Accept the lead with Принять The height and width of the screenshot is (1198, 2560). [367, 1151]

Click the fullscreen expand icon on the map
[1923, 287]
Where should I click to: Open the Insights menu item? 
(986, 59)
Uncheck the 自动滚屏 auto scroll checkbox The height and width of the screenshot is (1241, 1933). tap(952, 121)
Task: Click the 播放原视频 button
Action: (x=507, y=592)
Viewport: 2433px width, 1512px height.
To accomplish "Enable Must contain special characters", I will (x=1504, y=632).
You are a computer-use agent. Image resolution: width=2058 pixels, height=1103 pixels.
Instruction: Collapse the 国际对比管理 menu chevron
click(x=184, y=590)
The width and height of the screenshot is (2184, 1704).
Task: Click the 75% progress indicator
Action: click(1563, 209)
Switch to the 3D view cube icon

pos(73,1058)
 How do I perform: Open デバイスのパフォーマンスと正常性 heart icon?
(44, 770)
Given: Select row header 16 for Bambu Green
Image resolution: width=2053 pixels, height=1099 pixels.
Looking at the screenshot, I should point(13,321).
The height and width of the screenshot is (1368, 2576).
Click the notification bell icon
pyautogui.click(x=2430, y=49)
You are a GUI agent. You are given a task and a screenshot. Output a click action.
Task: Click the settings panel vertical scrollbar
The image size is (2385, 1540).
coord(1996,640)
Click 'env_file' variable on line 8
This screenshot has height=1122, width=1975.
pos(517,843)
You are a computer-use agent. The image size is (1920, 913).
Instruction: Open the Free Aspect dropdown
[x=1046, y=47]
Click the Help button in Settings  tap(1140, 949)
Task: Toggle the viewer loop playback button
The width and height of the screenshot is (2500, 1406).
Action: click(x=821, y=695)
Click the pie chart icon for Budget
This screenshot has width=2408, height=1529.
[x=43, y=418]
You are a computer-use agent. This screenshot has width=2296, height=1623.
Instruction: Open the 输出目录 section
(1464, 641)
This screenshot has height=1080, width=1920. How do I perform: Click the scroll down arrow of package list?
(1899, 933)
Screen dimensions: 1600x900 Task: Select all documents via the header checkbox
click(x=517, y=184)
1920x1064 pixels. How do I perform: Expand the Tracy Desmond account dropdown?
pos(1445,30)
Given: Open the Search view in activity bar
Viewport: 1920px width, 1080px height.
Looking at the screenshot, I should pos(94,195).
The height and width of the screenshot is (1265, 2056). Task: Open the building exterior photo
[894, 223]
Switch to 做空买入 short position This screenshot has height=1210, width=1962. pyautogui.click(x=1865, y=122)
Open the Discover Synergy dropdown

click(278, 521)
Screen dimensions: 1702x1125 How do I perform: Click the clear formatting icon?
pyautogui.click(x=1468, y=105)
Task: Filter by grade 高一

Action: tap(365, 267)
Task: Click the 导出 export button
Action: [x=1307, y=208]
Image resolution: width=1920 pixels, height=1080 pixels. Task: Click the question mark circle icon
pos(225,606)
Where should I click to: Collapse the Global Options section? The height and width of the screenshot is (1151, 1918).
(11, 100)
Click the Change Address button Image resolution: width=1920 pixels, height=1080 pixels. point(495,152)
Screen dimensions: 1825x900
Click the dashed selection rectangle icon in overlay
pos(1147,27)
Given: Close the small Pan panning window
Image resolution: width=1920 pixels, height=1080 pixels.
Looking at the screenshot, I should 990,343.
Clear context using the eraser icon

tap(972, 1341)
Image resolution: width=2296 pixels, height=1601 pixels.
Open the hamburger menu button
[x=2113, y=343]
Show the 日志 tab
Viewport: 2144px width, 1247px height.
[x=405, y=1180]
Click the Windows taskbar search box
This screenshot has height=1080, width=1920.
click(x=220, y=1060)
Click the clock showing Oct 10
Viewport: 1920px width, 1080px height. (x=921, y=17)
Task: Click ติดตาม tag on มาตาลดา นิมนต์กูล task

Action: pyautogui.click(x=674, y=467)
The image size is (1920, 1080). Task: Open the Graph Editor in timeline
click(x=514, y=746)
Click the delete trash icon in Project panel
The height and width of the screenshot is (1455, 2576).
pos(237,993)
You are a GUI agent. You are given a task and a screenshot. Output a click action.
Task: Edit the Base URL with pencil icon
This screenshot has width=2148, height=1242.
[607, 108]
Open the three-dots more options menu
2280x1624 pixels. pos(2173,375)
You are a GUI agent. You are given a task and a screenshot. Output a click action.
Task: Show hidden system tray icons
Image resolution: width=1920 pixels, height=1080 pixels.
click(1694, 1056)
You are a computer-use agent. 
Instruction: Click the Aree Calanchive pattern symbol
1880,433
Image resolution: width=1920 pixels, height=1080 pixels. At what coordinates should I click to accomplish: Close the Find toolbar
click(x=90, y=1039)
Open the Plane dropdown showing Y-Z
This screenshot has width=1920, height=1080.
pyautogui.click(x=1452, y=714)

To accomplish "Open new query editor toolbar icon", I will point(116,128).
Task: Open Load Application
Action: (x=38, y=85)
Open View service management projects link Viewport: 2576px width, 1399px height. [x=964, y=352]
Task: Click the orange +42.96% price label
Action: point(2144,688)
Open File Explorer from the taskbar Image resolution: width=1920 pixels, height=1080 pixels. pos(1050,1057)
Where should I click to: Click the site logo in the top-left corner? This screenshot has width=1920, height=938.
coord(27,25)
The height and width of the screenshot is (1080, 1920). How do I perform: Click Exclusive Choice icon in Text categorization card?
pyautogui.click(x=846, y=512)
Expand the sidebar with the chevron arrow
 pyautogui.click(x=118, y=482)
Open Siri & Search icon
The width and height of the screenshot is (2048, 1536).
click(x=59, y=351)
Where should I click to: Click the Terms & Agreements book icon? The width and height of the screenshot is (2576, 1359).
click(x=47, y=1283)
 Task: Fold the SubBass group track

What is needed:
Each entry must be printed again exactly as given.

Answer to the exercise:
Accept the lead with Принять The height and width of the screenshot is (1198, 2560). [367, 1151]

Click the fullscreen expand icon on the map
[1923, 287]
Where should I click to: Open the Insights menu item? 
(986, 59)
Uncheck the 自动滚屏 auto scroll checkbox The height and width of the screenshot is (1241, 1933). tap(952, 121)
Task: Click the 播放原视频 button
Action: (x=507, y=592)
Viewport: 2433px width, 1512px height.
To accomplish "Enable Must contain special characters", I will (x=1504, y=632).
You are a computer-use agent. Image resolution: width=2058 pixels, height=1103 pixels.
Instruction: Collapse the 国际对比管理 menu chevron
click(x=184, y=590)
The width and height of the screenshot is (2184, 1704).
Task: Click the 75% progress indicator
Action: click(1563, 209)
Switch to the 3D view cube icon

pos(73,1058)
 How do I perform: Open デバイスのパフォーマンスと正常性 heart icon?
(44, 770)
Given: Select row header 16 for Bambu Green
Image resolution: width=2053 pixels, height=1099 pixels.
Looking at the screenshot, I should point(13,321).
The height and width of the screenshot is (1368, 2576).
Click the notification bell icon
pyautogui.click(x=2430, y=49)
You are a GUI agent. You are given a task and a screenshot. Output a click action.
Task: Click the settings panel vertical scrollbar
The image size is (2385, 1540).
coord(1996,640)
Click 'env_file' variable on line 8
This screenshot has height=1122, width=1975.
pos(517,843)
You are a computer-use agent. The image size is (1920, 913).
Instruction: Open the Free Aspect dropdown
[x=1046, y=47]
Click the Help button in Settings  tap(1140, 949)
Task: Toggle the viewer loop playback button
The width and height of the screenshot is (2500, 1406).
Action: click(x=821, y=695)
Click the pie chart icon for Budget
This screenshot has width=2408, height=1529.
[x=43, y=418]
You are a computer-use agent. This screenshot has width=2296, height=1623.
Instruction: Open the 输出目录 section
(1464, 641)
This screenshot has height=1080, width=1920. How do I perform: Click the scroll down arrow of package list?
(1899, 933)
Screen dimensions: 1600x900 Task: Select all documents via the header checkbox
click(x=517, y=184)
1920x1064 pixels. How do I perform: Expand the Tracy Desmond account dropdown?
pos(1445,30)
Given: Open the Search view in activity bar
Viewport: 1920px width, 1080px height.
Looking at the screenshot, I should pos(94,195).
The height and width of the screenshot is (1265, 2056). Task: Open the building exterior photo
[894, 223]
Switch to 做空买入 short position This screenshot has height=1210, width=1962. pyautogui.click(x=1865, y=122)
Open the Discover Synergy dropdown

click(278, 521)
Screen dimensions: 1702x1125 How do I perform: Click the clear formatting icon?
pyautogui.click(x=1468, y=105)
Task: Filter by grade 高一

Action: tap(365, 267)
Task: Click the 导出 export button
Action: [x=1307, y=208]
Image resolution: width=1920 pixels, height=1080 pixels. Task: Click the question mark circle icon
pos(225,606)
Where should I click to: Collapse the Global Options section? The height and width of the screenshot is (1151, 1918).
(11, 100)
Click the Change Address button Image resolution: width=1920 pixels, height=1080 pixels. point(495,152)
Screen dimensions: 1825x900
Click the dashed selection rectangle icon in overlay
pos(1147,27)
Given: Close the small Pan panning window
Image resolution: width=1920 pixels, height=1080 pixels.
Looking at the screenshot, I should 990,343.
Clear context using the eraser icon

tap(972, 1341)
Image resolution: width=2296 pixels, height=1601 pixels.
Open the hamburger menu button
[x=2113, y=343]
Show the 日志 tab
Viewport: 2144px width, 1247px height.
[x=405, y=1180]
Click the Windows taskbar search box
This screenshot has height=1080, width=1920.
click(x=220, y=1060)
Click the clock showing Oct 10
Viewport: 1920px width, 1080px height. (x=921, y=17)
Task: Click ติดตาม tag on มาตาลดา นิมนต์กูล task

Action: pyautogui.click(x=674, y=467)
The image size is (1920, 1080). Task: Open the Graph Editor in timeline
click(x=514, y=746)
Click the delete trash icon in Project panel
The height and width of the screenshot is (1455, 2576).
pos(237,993)
You are a GUI agent. You are given a task and a screenshot. Output a click action.
Task: Edit the Base URL with pencil icon
This screenshot has width=2148, height=1242.
[607, 108]
Open the three-dots more options menu
2280x1624 pixels. pos(2173,375)
You are a GUI agent. You are given a task and a screenshot. Output a click action.
Task: Show hidden system tray icons
Image resolution: width=1920 pixels, height=1080 pixels.
click(1694, 1056)
You are a computer-use agent. 
Instruction: Click the Aree Calanchive pattern symbol
1880,433
Image resolution: width=1920 pixels, height=1080 pixels. At what coordinates should I click to accomplish: Close the Find toolbar
click(x=90, y=1039)
Open the Plane dropdown showing Y-Z
This screenshot has width=1920, height=1080.
pyautogui.click(x=1452, y=714)

To accomplish "Open new query editor toolbar icon", I will point(116,128).
Task: Open Load Application
Action: (x=38, y=85)
Open View service management projects link Viewport: 2576px width, 1399px height. [x=964, y=352]
Task: Click the orange +42.96% price label
Action: point(2144,688)
Open File Explorer from the taskbar Image resolution: width=1920 pixels, height=1080 pixels. pos(1050,1057)
Where should I click to: Click the site logo in the top-left corner? This screenshot has width=1920, height=938.
coord(27,25)
The height and width of the screenshot is (1080, 1920). How do I perform: Click Exclusive Choice icon in Text categorization card?
pyautogui.click(x=846, y=512)
Expand the sidebar with the chevron arrow
 pyautogui.click(x=118, y=482)
Open Siri & Search icon
The width and height of the screenshot is (2048, 1536).
click(x=59, y=351)
Where should I click to: Click the Terms & Agreements book icon? The width and height of the screenshot is (2576, 1359).
click(x=47, y=1283)
 Task: Fold the SubBass group track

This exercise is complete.